■ **YOUR ASSIGNMENT**
Start at the line in the entries below that contains "Viewport: 1312px width, 924px", stop at the line that contains "Given: Click the Device", and output exactly the lines in that span, both ends included.

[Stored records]
☆ ☆ ☆

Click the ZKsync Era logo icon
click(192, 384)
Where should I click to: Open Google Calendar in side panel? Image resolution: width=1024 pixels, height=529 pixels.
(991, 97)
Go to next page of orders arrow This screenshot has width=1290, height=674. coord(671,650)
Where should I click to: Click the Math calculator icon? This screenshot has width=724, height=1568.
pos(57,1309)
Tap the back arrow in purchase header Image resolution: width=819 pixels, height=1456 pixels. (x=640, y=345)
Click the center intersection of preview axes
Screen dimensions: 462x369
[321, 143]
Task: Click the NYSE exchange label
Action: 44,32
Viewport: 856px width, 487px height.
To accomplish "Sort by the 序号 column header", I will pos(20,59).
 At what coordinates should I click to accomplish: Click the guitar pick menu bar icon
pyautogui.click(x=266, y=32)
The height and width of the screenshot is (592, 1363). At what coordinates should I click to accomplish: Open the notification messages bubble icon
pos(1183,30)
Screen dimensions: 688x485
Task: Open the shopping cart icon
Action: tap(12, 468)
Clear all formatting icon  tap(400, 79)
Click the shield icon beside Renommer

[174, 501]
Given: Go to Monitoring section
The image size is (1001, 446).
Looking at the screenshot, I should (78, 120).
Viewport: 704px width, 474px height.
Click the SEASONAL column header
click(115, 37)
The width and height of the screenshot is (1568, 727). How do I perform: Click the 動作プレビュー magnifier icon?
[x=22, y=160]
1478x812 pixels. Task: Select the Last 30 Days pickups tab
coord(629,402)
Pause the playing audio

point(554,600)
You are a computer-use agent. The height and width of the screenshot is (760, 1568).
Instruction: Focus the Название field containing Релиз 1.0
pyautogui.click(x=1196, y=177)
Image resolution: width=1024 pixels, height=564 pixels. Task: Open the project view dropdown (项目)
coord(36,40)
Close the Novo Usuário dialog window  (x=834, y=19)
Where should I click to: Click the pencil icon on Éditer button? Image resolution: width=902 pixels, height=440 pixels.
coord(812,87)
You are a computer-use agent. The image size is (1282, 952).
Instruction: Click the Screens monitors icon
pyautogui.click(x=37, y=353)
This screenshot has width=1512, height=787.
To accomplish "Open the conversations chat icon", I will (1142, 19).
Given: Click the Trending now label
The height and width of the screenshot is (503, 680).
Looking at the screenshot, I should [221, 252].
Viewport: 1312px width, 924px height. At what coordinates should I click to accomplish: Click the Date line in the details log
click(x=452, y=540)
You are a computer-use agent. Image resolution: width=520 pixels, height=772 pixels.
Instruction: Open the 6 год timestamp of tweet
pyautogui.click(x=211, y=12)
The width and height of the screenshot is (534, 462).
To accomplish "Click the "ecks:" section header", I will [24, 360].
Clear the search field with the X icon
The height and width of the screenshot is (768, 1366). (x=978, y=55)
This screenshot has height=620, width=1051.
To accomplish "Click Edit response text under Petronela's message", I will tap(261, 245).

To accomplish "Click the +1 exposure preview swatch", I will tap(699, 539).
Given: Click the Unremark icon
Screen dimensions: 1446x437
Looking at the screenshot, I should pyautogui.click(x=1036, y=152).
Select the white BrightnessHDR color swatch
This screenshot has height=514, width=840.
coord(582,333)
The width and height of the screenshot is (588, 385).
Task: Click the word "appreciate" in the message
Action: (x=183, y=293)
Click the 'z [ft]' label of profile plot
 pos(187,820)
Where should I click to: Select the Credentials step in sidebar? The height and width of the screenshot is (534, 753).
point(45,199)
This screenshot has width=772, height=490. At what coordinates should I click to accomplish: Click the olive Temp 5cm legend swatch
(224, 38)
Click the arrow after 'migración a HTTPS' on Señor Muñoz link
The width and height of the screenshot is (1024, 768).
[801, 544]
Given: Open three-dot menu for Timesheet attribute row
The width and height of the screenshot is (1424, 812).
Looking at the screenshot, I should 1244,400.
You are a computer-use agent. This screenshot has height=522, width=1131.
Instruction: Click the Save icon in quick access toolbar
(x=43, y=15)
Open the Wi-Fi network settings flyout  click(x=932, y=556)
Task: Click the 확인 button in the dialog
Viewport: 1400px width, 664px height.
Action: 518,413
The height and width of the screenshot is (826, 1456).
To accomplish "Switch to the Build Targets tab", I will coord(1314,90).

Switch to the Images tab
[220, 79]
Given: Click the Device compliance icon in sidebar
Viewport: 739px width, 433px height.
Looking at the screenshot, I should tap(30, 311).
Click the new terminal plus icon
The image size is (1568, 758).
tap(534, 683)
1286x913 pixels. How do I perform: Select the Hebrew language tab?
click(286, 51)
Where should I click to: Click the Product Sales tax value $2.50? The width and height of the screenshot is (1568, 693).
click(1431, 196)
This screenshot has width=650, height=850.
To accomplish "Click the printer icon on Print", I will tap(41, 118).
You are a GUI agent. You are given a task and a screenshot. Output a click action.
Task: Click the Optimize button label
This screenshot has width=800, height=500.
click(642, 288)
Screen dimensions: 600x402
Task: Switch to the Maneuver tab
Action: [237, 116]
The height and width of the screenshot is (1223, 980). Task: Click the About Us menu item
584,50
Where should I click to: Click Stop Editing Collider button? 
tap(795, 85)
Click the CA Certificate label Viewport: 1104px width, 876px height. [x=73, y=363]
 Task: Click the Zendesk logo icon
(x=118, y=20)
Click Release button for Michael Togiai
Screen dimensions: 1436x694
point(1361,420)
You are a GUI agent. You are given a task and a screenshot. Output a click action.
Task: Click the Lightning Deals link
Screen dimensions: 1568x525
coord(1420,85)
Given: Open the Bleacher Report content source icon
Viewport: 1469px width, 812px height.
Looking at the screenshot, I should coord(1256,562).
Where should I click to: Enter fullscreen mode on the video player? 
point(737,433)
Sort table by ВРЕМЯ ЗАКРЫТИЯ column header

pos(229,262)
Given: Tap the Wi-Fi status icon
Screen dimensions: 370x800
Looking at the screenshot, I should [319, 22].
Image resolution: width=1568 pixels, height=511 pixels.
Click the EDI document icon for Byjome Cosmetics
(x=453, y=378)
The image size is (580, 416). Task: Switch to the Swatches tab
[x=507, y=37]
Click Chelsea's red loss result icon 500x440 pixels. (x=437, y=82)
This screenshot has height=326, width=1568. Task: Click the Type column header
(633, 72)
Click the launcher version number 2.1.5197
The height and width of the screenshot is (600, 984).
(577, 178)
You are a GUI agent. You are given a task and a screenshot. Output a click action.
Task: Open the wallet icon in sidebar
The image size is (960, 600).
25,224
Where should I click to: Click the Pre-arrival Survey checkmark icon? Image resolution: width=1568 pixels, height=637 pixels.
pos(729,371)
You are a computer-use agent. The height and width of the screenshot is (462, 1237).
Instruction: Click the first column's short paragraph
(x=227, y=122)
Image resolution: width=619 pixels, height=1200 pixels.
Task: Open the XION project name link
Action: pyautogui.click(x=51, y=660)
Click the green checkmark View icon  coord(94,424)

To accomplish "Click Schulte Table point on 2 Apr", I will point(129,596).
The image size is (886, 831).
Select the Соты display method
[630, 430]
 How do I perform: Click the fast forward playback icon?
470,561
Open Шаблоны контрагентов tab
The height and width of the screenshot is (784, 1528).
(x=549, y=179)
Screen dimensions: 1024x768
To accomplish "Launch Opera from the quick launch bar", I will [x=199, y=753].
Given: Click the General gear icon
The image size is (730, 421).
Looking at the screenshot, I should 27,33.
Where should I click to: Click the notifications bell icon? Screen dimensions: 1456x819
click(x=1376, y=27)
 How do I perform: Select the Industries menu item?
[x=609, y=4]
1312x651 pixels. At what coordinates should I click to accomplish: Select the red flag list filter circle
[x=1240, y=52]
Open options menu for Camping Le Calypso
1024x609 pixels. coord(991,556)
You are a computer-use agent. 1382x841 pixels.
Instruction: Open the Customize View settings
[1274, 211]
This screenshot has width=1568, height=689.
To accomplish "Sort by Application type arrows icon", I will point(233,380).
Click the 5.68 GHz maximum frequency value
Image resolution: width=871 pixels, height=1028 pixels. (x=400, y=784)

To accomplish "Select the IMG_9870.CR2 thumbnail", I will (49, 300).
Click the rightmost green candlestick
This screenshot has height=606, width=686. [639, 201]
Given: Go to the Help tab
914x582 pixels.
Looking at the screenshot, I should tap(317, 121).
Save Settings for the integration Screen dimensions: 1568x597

☆ ☆ ☆

■ **ANSWER BELOW**
Viewport: 1312px width, 924px height. At what coordinates should I click to accomplish: Click the Date line in the details log
click(x=452, y=540)
You are a computer-use agent. Image resolution: width=520 pixels, height=772 pixels.
Instruction: Open the 6 год timestamp of tweet
pyautogui.click(x=211, y=12)
The width and height of the screenshot is (534, 462).
To accomplish "Click the "ecks:" section header", I will [24, 360].
Clear the search field with the X icon
The height and width of the screenshot is (768, 1366). (x=978, y=55)
This screenshot has height=620, width=1051.
To accomplish "Click Edit response text under Petronela's message", I will tap(261, 245).

To accomplish "Click the +1 exposure preview swatch", I will tap(699, 539).
Given: Click the Unremark icon
Screen dimensions: 1446x437
Looking at the screenshot, I should pyautogui.click(x=1036, y=152).
Select the white BrightnessHDR color swatch
This screenshot has height=514, width=840.
coord(582,333)
The width and height of the screenshot is (588, 385).
Task: Click the word "appreciate" in the message
Action: (x=183, y=293)
Click the 'z [ft]' label of profile plot
 pos(187,820)
Where should I click to: Select the Credentials step in sidebar? The height and width of the screenshot is (534, 753).
point(45,199)
This screenshot has width=772, height=490. At what coordinates should I click to accomplish: Click the olive Temp 5cm legend swatch
(224, 38)
Click the arrow after 'migración a HTTPS' on Señor Muñoz link
The width and height of the screenshot is (1024, 768).
[801, 544]
Given: Open three-dot menu for Timesheet attribute row
The width and height of the screenshot is (1424, 812).
Looking at the screenshot, I should 1244,400.
You are a computer-use agent. This screenshot has height=522, width=1131.
Instruction: Click the Save icon in quick access toolbar
(x=43, y=15)
Open the Wi-Fi network settings flyout  click(x=932, y=556)
Task: Click the 확인 button in the dialog
Viewport: 1400px width, 664px height.
Action: 518,413
The height and width of the screenshot is (826, 1456).
To accomplish "Switch to the Build Targets tab", I will coord(1314,90).

Switch to the Images tab
[220, 79]
Given: Click the Device compliance icon in sidebar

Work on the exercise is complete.